[TO DO] Copy each entry below exactly as it reads.
---
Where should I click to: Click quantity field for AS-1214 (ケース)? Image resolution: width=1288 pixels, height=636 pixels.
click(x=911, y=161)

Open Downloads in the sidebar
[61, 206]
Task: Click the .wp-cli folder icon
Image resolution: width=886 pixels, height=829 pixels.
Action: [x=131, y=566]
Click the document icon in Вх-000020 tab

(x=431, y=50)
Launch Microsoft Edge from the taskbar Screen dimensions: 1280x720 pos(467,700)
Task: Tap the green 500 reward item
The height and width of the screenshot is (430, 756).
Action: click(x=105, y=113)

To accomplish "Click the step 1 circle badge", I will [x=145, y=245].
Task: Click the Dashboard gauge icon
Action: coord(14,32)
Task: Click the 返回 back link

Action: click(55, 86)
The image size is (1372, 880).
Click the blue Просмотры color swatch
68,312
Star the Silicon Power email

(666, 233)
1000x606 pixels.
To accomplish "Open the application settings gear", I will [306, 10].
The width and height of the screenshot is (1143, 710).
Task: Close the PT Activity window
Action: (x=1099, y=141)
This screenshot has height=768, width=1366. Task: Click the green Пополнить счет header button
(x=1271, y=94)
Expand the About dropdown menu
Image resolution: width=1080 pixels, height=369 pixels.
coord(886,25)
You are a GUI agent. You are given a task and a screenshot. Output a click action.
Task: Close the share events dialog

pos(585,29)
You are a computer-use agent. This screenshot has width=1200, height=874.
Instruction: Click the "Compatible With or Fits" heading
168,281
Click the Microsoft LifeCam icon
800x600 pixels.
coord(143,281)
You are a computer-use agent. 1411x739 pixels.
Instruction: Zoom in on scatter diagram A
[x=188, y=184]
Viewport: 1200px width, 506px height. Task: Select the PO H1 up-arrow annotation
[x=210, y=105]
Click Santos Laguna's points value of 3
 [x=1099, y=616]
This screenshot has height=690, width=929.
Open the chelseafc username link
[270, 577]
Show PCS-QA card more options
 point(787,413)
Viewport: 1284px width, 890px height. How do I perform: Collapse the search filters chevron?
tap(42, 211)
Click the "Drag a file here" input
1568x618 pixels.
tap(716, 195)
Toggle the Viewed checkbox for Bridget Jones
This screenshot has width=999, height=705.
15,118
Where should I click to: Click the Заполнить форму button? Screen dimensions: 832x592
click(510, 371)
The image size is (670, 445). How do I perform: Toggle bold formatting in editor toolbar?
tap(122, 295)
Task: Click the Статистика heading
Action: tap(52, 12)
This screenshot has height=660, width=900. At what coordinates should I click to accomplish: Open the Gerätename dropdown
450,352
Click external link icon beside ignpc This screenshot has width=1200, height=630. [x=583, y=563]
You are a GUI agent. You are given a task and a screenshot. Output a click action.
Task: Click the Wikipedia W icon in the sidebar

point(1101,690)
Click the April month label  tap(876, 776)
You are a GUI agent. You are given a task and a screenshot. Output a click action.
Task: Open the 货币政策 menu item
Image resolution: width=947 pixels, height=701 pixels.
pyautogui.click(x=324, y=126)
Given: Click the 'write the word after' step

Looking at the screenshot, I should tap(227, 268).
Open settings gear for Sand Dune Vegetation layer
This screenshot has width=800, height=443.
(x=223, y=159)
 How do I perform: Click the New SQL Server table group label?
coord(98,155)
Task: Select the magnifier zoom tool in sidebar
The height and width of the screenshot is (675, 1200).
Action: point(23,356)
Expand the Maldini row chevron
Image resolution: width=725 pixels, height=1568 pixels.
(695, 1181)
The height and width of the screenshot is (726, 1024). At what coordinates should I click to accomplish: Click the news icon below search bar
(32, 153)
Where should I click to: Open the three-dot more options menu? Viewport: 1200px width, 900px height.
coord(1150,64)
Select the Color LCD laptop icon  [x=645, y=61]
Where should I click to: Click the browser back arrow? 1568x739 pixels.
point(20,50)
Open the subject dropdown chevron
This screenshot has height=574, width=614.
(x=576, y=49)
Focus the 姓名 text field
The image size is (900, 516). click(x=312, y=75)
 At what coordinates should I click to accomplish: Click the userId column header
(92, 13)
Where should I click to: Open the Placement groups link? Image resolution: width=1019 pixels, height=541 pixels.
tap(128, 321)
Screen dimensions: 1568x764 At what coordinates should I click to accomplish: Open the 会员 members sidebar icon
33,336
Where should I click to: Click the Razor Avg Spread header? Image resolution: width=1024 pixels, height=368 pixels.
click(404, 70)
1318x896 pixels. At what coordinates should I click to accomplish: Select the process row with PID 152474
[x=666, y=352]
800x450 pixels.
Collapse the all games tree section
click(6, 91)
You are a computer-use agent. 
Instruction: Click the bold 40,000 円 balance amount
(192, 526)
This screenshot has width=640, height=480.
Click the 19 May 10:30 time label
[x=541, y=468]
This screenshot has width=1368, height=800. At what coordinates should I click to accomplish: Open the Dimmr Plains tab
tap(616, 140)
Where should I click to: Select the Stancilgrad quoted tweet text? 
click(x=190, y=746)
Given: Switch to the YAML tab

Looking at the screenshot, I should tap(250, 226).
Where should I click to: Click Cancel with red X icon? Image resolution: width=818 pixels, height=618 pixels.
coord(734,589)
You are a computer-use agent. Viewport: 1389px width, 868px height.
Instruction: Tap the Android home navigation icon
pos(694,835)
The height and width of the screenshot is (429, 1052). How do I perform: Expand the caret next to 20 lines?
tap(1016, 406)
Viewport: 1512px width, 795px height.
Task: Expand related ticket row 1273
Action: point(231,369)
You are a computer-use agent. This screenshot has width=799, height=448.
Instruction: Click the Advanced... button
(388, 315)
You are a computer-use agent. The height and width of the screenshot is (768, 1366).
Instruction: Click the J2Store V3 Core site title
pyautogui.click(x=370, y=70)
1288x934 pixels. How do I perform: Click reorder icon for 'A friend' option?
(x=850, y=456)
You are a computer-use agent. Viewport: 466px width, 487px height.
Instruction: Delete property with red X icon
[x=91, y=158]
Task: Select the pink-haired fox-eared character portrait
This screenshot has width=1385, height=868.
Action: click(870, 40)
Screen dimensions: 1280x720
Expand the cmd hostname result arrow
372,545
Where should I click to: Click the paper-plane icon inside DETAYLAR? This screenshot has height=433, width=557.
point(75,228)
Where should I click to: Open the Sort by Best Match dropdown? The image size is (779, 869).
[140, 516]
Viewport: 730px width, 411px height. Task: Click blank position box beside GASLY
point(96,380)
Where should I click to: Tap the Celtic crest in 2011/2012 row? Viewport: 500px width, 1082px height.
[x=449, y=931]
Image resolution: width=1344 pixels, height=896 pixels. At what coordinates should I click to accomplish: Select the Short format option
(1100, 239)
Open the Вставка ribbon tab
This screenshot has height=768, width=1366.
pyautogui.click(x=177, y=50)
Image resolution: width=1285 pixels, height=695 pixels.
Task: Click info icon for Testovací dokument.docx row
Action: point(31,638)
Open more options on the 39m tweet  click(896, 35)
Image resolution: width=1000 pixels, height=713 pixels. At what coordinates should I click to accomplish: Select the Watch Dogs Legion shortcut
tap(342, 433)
---
[OUTPUT FOR THIS EXERCISE]
Where should I click to: Click quantity field for AS-1214 (ケース)? Image resolution: width=1288 pixels, height=636 pixels.
click(x=911, y=161)

Open Downloads in the sidebar
[61, 206]
Task: Click the .wp-cli folder icon
Image resolution: width=886 pixels, height=829 pixels.
Action: [x=131, y=566]
Click the document icon in Вх-000020 tab

(x=431, y=50)
Launch Microsoft Edge from the taskbar Screen dimensions: 1280x720 pos(467,700)
Task: Tap the green 500 reward item
The height and width of the screenshot is (430, 756).
Action: click(x=105, y=113)

To accomplish "Click the step 1 circle badge", I will [x=145, y=245].
Task: Click the Dashboard gauge icon
Action: coord(14,32)
Task: Click the 返回 back link

Action: click(55, 86)
The image size is (1372, 880).
Click the blue Просмотры color swatch
68,312
Star the Silicon Power email

(666, 233)
1000x606 pixels.
To accomplish "Open the application settings gear", I will [306, 10].
The width and height of the screenshot is (1143, 710).
Task: Close the PT Activity window
Action: (x=1099, y=141)
This screenshot has height=768, width=1366. Task: Click the green Пополнить счет header button
(x=1271, y=94)
Expand the About dropdown menu
Image resolution: width=1080 pixels, height=369 pixels.
coord(886,25)
You are a GUI agent. You are given a task and a screenshot. Output a click action.
Task: Close the share events dialog

pos(585,29)
You are a computer-use agent. This screenshot has width=1200, height=874.
Instruction: Click the "Compatible With or Fits" heading
168,281
Click the Microsoft LifeCam icon
800x600 pixels.
coord(143,281)
You are a computer-use agent. 1411x739 pixels.
Instruction: Zoom in on scatter diagram A
[x=188, y=184]
Viewport: 1200px width, 506px height. Task: Select the PO H1 up-arrow annotation
[x=210, y=105]
Click Santos Laguna's points value of 3
 [x=1099, y=616]
This screenshot has height=690, width=929.
Open the chelseafc username link
[270, 577]
Show PCS-QA card more options
 point(787,413)
Viewport: 1284px width, 890px height. How do I perform: Collapse the search filters chevron?
tap(42, 211)
Click the "Drag a file here" input
1568x618 pixels.
tap(716, 195)
Toggle the Viewed checkbox for Bridget Jones
This screenshot has width=999, height=705.
15,118
Where should I click to: Click the Заполнить форму button? Screen dimensions: 832x592
click(510, 371)
The image size is (670, 445). How do I perform: Toggle bold formatting in editor toolbar?
tap(122, 295)
Task: Click the Статистика heading
Action: tap(52, 12)
This screenshot has height=660, width=900. At what coordinates should I click to accomplish: Open the Gerätename dropdown
450,352
Click external link icon beside ignpc This screenshot has width=1200, height=630. [x=583, y=563]
You are a GUI agent. You are given a task and a screenshot. Output a click action.
Task: Click the Wikipedia W icon in the sidebar

point(1101,690)
Click the April month label  tap(876, 776)
You are a GUI agent. You are given a task and a screenshot. Output a click action.
Task: Open the 货币政策 menu item
Image resolution: width=947 pixels, height=701 pixels.
pyautogui.click(x=324, y=126)
Given: Click the 'write the word after' step

Looking at the screenshot, I should tap(227, 268).
Open settings gear for Sand Dune Vegetation layer
This screenshot has width=800, height=443.
(x=223, y=159)
 How do I perform: Click the New SQL Server table group label?
coord(98,155)
Task: Select the magnifier zoom tool in sidebar
The height and width of the screenshot is (675, 1200).
Action: point(23,356)
Expand the Maldini row chevron
Image resolution: width=725 pixels, height=1568 pixels.
(695, 1181)
The height and width of the screenshot is (726, 1024). At what coordinates should I click to accomplish: Click the news icon below search bar
(32, 153)
Where should I click to: Open the three-dot more options menu? Viewport: 1200px width, 900px height.
coord(1150,64)
Select the Color LCD laptop icon  [x=645, y=61]
Where should I click to: Click the browser back arrow? 1568x739 pixels.
point(20,50)
Open the subject dropdown chevron
This screenshot has height=574, width=614.
(x=576, y=49)
Focus the 姓名 text field
The image size is (900, 516). click(x=312, y=75)
 At what coordinates should I click to accomplish: Click the userId column header
(92, 13)
Where should I click to: Open the Placement groups link? Image resolution: width=1019 pixels, height=541 pixels.
tap(128, 321)
Screen dimensions: 1568x764 At what coordinates should I click to accomplish: Open the 会员 members sidebar icon
33,336
Where should I click to: Click the Razor Avg Spread header? Image resolution: width=1024 pixels, height=368 pixels.
click(404, 70)
1318x896 pixels. At what coordinates should I click to accomplish: Select the process row with PID 152474
[x=666, y=352]
800x450 pixels.
Collapse the all games tree section
click(6, 91)
You are a computer-use agent. 
Instruction: Click the bold 40,000 円 balance amount
(192, 526)
This screenshot has width=640, height=480.
Click the 19 May 10:30 time label
[x=541, y=468]
This screenshot has width=1368, height=800. At what coordinates should I click to accomplish: Open the Dimmr Plains tab
tap(616, 140)
Where should I click to: Select the Stancilgrad quoted tweet text? 
click(x=190, y=746)
Given: Switch to the YAML tab

Looking at the screenshot, I should tap(250, 226).
Where should I click to: Click Cancel with red X icon? Image resolution: width=818 pixels, height=618 pixels.
coord(734,589)
You are a computer-use agent. Viewport: 1389px width, 868px height.
Instruction: Tap the Android home navigation icon
pos(694,835)
The height and width of the screenshot is (429, 1052). How do I perform: Expand the caret next to 20 lines?
tap(1016, 406)
Viewport: 1512px width, 795px height.
Task: Expand related ticket row 1273
Action: point(231,369)
You are a computer-use agent. This screenshot has width=799, height=448.
Instruction: Click the Advanced... button
(388, 315)
You are a computer-use agent. The height and width of the screenshot is (768, 1366).
Instruction: Click the J2Store V3 Core site title
pyautogui.click(x=370, y=70)
1288x934 pixels. How do I perform: Click reorder icon for 'A friend' option?
(x=850, y=456)
You are a computer-use agent. Viewport: 466px width, 487px height.
Instruction: Delete property with red X icon
[x=91, y=158]
Task: Select the pink-haired fox-eared character portrait
This screenshot has width=1385, height=868.
Action: click(870, 40)
Screen dimensions: 1280x720
Expand the cmd hostname result arrow
372,545
Where should I click to: Click the paper-plane icon inside DETAYLAR? This screenshot has height=433, width=557.
point(75,228)
Where should I click to: Open the Sort by Best Match dropdown? The image size is (779, 869).
[140, 516]
Viewport: 730px width, 411px height. Task: Click blank position box beside GASLY
point(96,380)
Where should I click to: Tap the Celtic crest in 2011/2012 row? Viewport: 500px width, 1082px height.
[x=449, y=931]
Image resolution: width=1344 pixels, height=896 pixels. At what coordinates should I click to accomplish: Select the Short format option
(1100, 239)
Open the Вставка ribbon tab
This screenshot has height=768, width=1366.
pyautogui.click(x=177, y=50)
Image resolution: width=1285 pixels, height=695 pixels.
Task: Click info icon for Testovací dokument.docx row
Action: point(31,638)
Open more options on the 39m tweet  click(896, 35)
Image resolution: width=1000 pixels, height=713 pixels. At what coordinates should I click to accomplish: Select the Watch Dogs Legion shortcut
tap(342, 433)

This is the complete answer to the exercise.